Brano selezionato.
---

Il 12 giugno mia madre ha ritirato in copisteria la stampa rilegata della prima versione di «Cristallo». Mi credete se vi dico che da quel giorno non sono più riuscita a riprenderla in mano? Sorge un sospetto. Forse inconsciamente sapevo che…
«Il mio romanzo è ‘na palla.»
Così esordisco nella mia telefonata alla Erica, la mia amica/editor/compagna di merende, santa donna, che come ogni santo che si rispetti dovrebbe avere una chiesa dedicata e una casella nel calendario. O almeno una via. Via Santa Erica degli Autori Disperati. La chiamo dal baretto in spiaggia nel quale mi sono rifugiata, sfuggendo alla famiglia e all’appiccicume della crema solare, per lavorare una mezz’ora alla mia prima stesura.
«’na palla in che senso?» replica senza scomporsi.

---

Estratto della fonte.
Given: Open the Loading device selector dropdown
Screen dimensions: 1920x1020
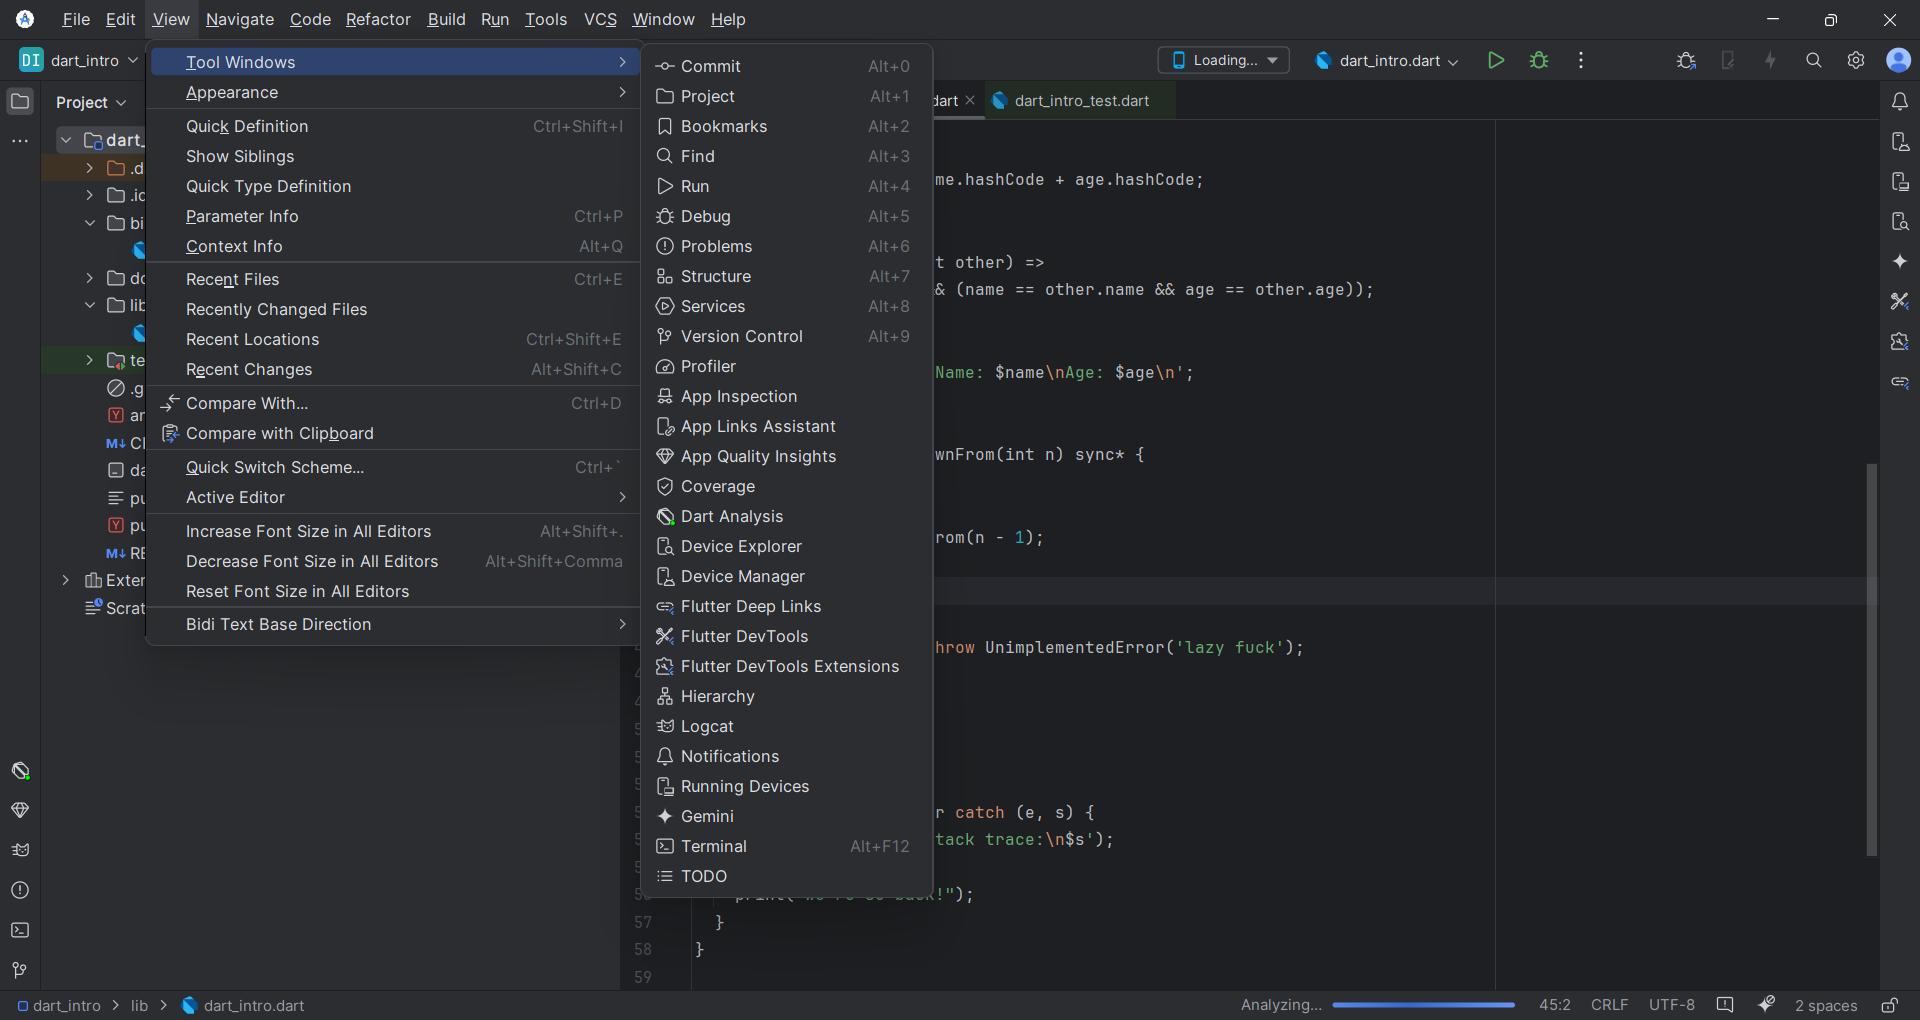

---

Consegna A. Cita dal brano selezionato il passo che parte da «Così esordisco nella» e arriva a «replica senza scomporsi.».
Consegna B. Secondo il brano selezionato, in quale giorno la madre ha ritirato in copisteria la stampa rilegata di «Cristallo»?
Consegna C. Prosegui il racconto sulla telefonata a Erica a proposito di «Cristallo», riprendendo subito dopo l'ultima battuta riportata.

Risposta scritta A.
Così esordisco nella mia telefonata alla Erica, la mia amica/editor/compagna di merende, santa donna, che come ogni santo che si rispetti dovrebbe avere una chiesa dedicata e una casella nel calendario. O almeno una via. Via Santa Erica degli Autori Disperati. La chiamo dal baretto in spiaggia nel quale mi sono rifugiata, sfuggendo alla famiglia e all’appiccicume della crema solare, per lavorare una mezz’ora alla mia prima stesura.
«’na palla in che senso?» replica senza scomporsi.

Risposta scritta B. Il 12 giugno.

Risposta scritta C.
«Boh, ‘na palla. E se mi rompo le scatole io, a leggerlo, figurati un lettore…»
Pausa di silenzio.
«Non è che hai scritto una storia drammatica?»
Ci penso un momento. Non saprei. I temi sono spessi, questo sì, e la storia non è comica. Ma si piange già abbastanza, nella vita, e io nella mia storia voglio un raggio di sole. La voglio seria, sì. Drammatica, no. Menosa, meno che meno.Quindi mmmgnò, diciamo di no. Non voglio scrivere una storia drammatica, e se l’ho scritta non era mia intenzione. Sigh.
Non sono disperata, però. Ho in mente uno straccio di soluzione. Devo alleggerire, ma come? Una nuova linea narrativa? Inserire un nuovo tema? Uso i personaggi secondari?
Il problema, spiego a Erica, è che non ce la faccio più a sopportare le menate di Anna. Per i non-milanesi: la menata sarebbe, tipo, una pippa mentale. Anna, poverina, ha preso una scuffia ossessiva per un tizio non esattamente raccomandabile. Poi ha qualche altro problemino, il che le dà tutto il diritto di farsi qualche menata. Ma ragazzi, se io che sono la sua mamma sono stufa di sentirla…
«Ti serve un comic relief!»
Eggià.
E perché non ci ho pensato io?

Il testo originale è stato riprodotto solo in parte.